(SUPPLIED DATA begins)
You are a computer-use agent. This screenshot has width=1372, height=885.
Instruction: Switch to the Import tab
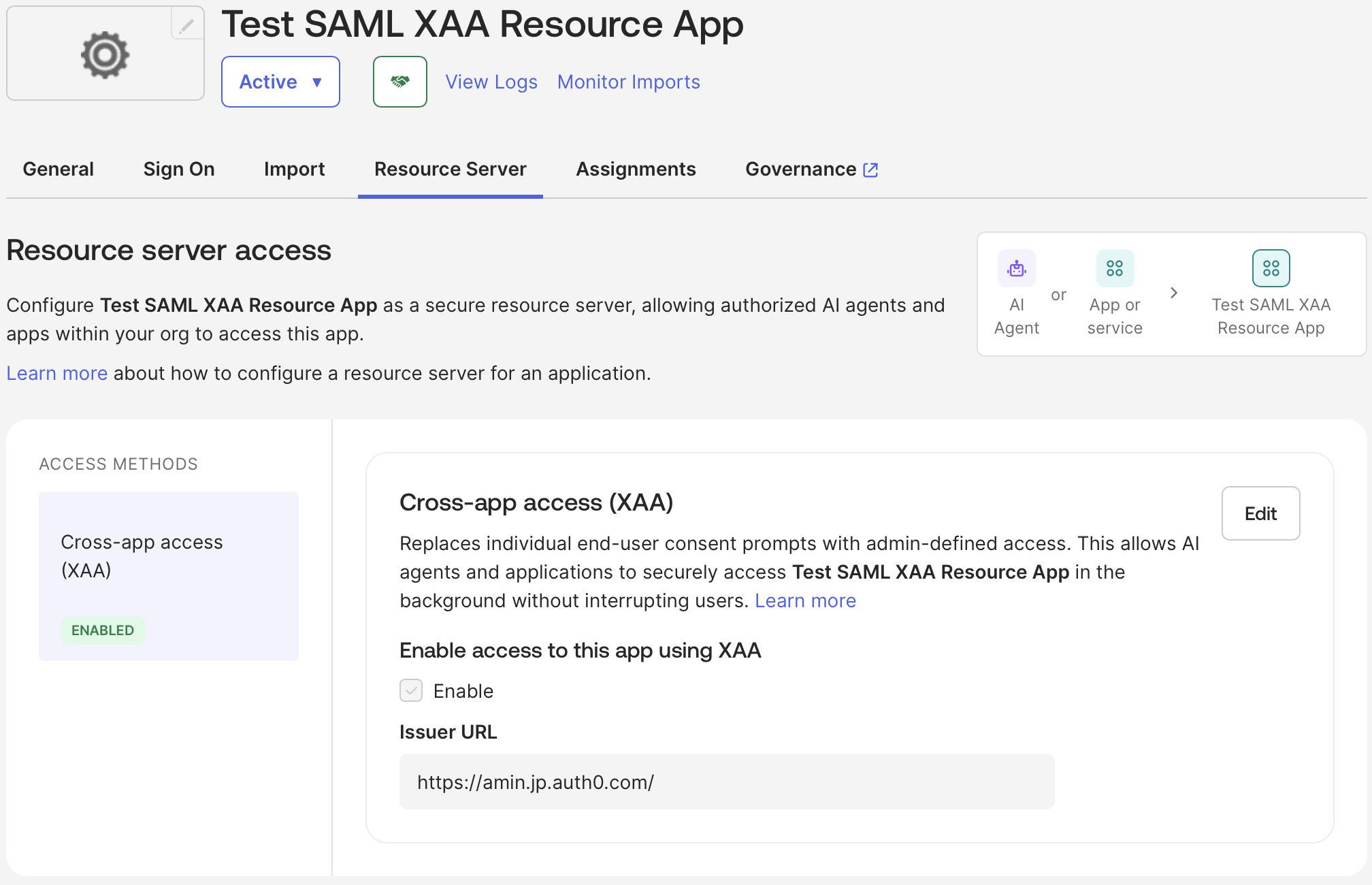pyautogui.click(x=295, y=169)
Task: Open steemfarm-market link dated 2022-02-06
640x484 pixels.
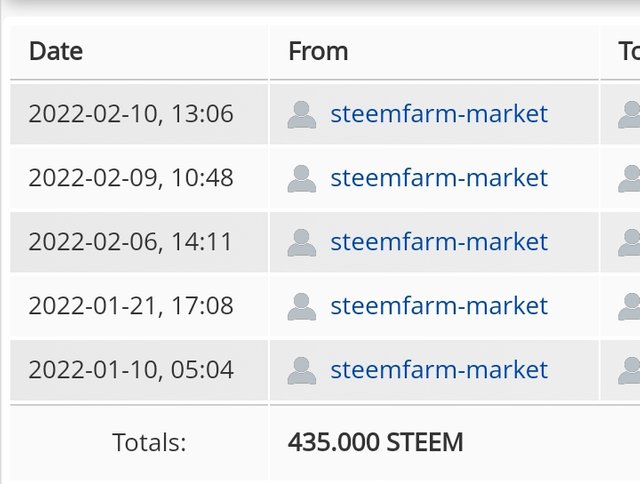Action: click(439, 242)
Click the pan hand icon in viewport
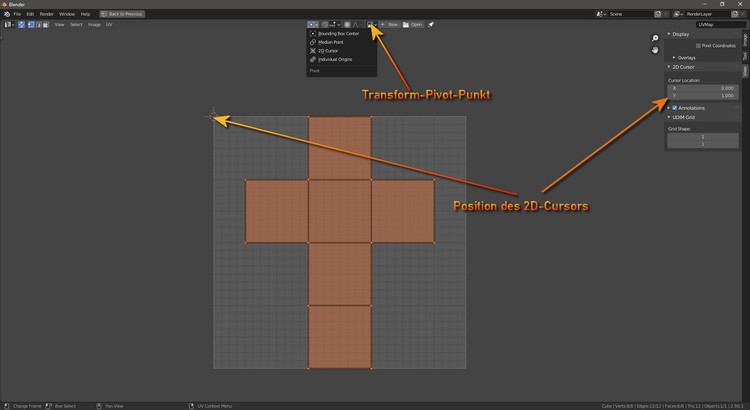This screenshot has height=410, width=750. point(655,49)
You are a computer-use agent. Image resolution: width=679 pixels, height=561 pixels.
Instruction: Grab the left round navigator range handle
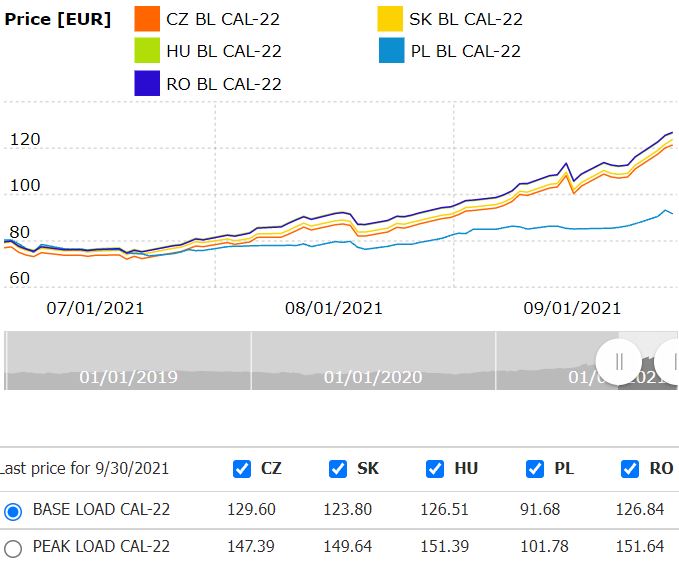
(SUPPLIED DATA ends)
Please hand back every entry above exactly, with no images in the copy.

• SOLUTION TO THIS EXERCISE:
You are a computer-use agent. This screenshot has width=1372, height=885.
Instruction: Switch to the Import tab
pyautogui.click(x=295, y=169)
Task: Open steemfarm-market link dated 2022-02-06
640x484 pixels.
Action: click(439, 242)
Click the pan hand icon in viewport
This screenshot has height=410, width=750. point(655,49)
You are a computer-use agent. Image resolution: width=679 pixels, height=561 pixels.
Instruction: Grab the left round navigator range handle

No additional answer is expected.